WHAT TO WORK ON
Update the lines below by replacing "floppy disk" with "diskette" wherever it occurs, and leave everything else unchanged.

RECORD EXCERPTS
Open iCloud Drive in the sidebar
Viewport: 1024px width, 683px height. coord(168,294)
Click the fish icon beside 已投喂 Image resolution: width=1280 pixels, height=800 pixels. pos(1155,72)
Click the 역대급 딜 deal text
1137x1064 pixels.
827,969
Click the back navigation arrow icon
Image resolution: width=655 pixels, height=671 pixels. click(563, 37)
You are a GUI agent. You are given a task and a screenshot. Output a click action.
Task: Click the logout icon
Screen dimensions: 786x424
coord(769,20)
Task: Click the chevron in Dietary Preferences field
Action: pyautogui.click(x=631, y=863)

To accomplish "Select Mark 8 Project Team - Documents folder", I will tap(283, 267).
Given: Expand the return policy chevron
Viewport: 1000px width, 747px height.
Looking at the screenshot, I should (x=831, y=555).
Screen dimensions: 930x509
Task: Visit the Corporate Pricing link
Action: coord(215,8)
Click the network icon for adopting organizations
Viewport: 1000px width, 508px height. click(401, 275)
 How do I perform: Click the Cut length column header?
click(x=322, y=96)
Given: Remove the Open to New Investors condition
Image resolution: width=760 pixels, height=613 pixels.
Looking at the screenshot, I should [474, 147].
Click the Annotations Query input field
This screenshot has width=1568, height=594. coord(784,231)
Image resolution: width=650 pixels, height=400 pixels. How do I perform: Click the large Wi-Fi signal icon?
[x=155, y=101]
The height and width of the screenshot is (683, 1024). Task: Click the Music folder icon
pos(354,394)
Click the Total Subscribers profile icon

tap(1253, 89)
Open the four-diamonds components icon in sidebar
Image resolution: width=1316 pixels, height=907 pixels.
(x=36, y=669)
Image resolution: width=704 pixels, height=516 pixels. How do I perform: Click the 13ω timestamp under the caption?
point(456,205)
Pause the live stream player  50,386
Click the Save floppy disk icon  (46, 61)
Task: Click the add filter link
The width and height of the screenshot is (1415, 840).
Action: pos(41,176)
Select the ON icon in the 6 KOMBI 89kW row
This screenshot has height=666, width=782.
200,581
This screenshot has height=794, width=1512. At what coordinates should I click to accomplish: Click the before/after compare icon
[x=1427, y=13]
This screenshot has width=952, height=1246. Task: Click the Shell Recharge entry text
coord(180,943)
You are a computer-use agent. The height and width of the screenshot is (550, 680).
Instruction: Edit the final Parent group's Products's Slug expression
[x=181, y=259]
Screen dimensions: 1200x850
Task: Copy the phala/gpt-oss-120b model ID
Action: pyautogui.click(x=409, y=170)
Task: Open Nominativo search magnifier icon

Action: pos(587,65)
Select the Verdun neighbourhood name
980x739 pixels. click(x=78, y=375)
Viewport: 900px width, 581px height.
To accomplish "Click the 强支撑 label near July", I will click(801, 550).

OUTPUT BELOW
Open iCloud Drive in the sidebar
Viewport: 1024px width, 683px height. coord(168,294)
Click the fish icon beside 已投喂 Image resolution: width=1280 pixels, height=800 pixels. pos(1155,72)
Click the 역대급 딜 deal text
1137x1064 pixels.
827,969
Click the back navigation arrow icon
Image resolution: width=655 pixels, height=671 pixels. click(563, 37)
You are a GUI agent. You are given a task and a screenshot. Output a click action.
Task: Click the logout icon
Screen dimensions: 786x424
coord(769,20)
Task: Click the chevron in Dietary Preferences field
Action: pyautogui.click(x=631, y=863)

To accomplish "Select Mark 8 Project Team - Documents folder", I will tap(283, 267).
Given: Expand the return policy chevron
Viewport: 1000px width, 747px height.
Looking at the screenshot, I should (x=831, y=555).
Screen dimensions: 930x509
Task: Visit the Corporate Pricing link
Action: coord(215,8)
Click the network icon for adopting organizations
Viewport: 1000px width, 508px height. click(401, 275)
 How do I perform: Click the Cut length column header?
click(x=322, y=96)
Given: Remove the Open to New Investors condition
Image resolution: width=760 pixels, height=613 pixels.
Looking at the screenshot, I should [474, 147].
Click the Annotations Query input field
This screenshot has width=1568, height=594. coord(784,231)
Image resolution: width=650 pixels, height=400 pixels. How do I perform: Click the large Wi-Fi signal icon?
[x=155, y=101]
The height and width of the screenshot is (683, 1024). Task: Click the Music folder icon
pos(354,394)
Click the Total Subscribers profile icon

tap(1253, 89)
Open the four-diamonds components icon in sidebar
Image resolution: width=1316 pixels, height=907 pixels.
(x=36, y=669)
Image resolution: width=704 pixels, height=516 pixels. How do I perform: Click the 13ω timestamp under the caption?
point(456,205)
Pause the live stream player  50,386
Click the Save diskette icon  (46, 61)
Task: Click the add filter link
The width and height of the screenshot is (1415, 840).
Action: pos(41,176)
Select the ON icon in the 6 KOMBI 89kW row
This screenshot has height=666, width=782.
200,581
This screenshot has height=794, width=1512. At what coordinates should I click to accomplish: Click the before/after compare icon
[x=1427, y=13]
This screenshot has width=952, height=1246. Task: Click the Shell Recharge entry text
coord(180,943)
You are a computer-use agent. The height and width of the screenshot is (550, 680).
Instruction: Edit the final Parent group's Products's Slug expression
[x=181, y=259]
Screen dimensions: 1200x850
Task: Copy the phala/gpt-oss-120b model ID
Action: pyautogui.click(x=409, y=170)
Task: Open Nominativo search magnifier icon

Action: pos(587,65)
Select the Verdun neighbourhood name
980x739 pixels. click(x=78, y=375)
Viewport: 900px width, 581px height.
To accomplish "Click the 强支撑 label near July", I will click(801, 550).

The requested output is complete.